Palavras-Chave: Hans Staden, tupinambás, canibal, cativeiro

Resumen

El pretendido trabajo intentará, a partir de la bibliografía sugerida y  también de los libros de Hans Staden, abordar la perspectiva de  un Hans Staden narrador de un relato de aventuras del siglo XVI que narra su vivencia al medio de los indios tupinambás en Brasil. Al mismo tiempo, se percibe  el protagonista Hans Staden  con su propia aventura, presentando  su relato de cautiverio y las imágenes del caníbal, que lo mantuvo cautivo por nueve meses y no lo devoró, a este hecho se planteará los elementos que lo ayudaron a sobrevivir.
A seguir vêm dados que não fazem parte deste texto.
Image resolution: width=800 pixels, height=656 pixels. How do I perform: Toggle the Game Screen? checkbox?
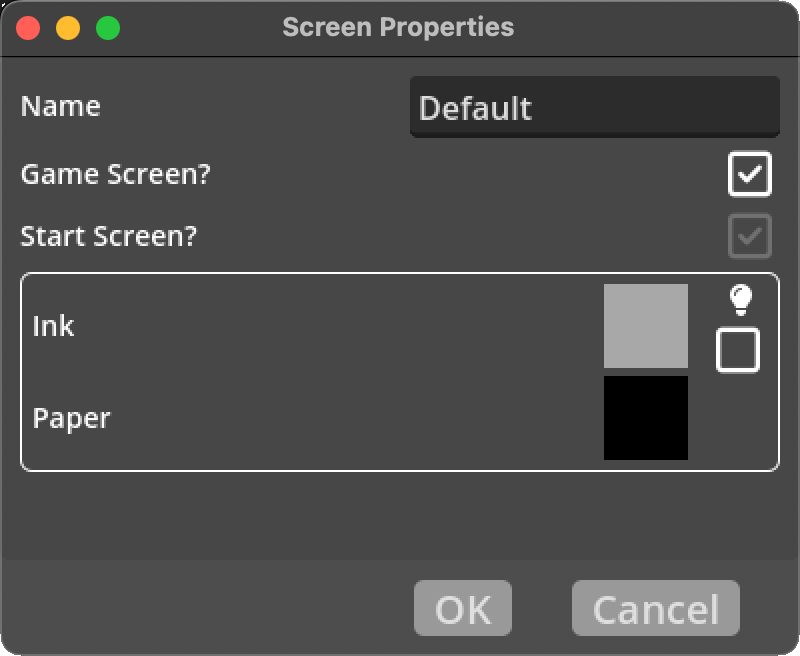pos(749,175)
De esta manera, Staden construye una imagen de sí mismo como cautivo y traza un perfil de la alteridad de los tupinambás analisadas por él mientras estuvo cautivo

Palabras-Clave:  Hans Staden, tupinambás, caníbal, cautiverio

Introdução

O presente trabalho tratará das razões que fizeram com que  a prisão de Hans Staden se transformasse num “willkomen”, o que fez com que ele não fosse devorado pelos tupinambás e conseguisse viver com eles por nove meses, no ano de 1549, período em que estivera aprisionado por esses índios. Por que falar de um “willkomen”? Porque faz uma referência irônica ao comportamento que os tupinambás apresentaram ante seu prisioneiro. O conceito do “willkomen”, parafrasea irónicamente a expressão de boa-vinda, que no caso de Hans Staden  tem um caráter contrário ao que de fato significa e que será tratado no decorrer do texto.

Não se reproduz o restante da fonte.